Collection entries
....................

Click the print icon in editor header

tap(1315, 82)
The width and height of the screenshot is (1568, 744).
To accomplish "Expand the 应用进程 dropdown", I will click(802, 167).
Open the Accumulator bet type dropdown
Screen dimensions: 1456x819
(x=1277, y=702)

....................

**Try it**
Copy out every entry exactly.

**Worked solution**
Click the print icon in editor header

tap(1315, 82)
The width and height of the screenshot is (1568, 744).
To accomplish "Expand the 应用进程 dropdown", I will click(802, 167).
Open the Accumulator bet type dropdown
Screen dimensions: 1456x819
(x=1277, y=702)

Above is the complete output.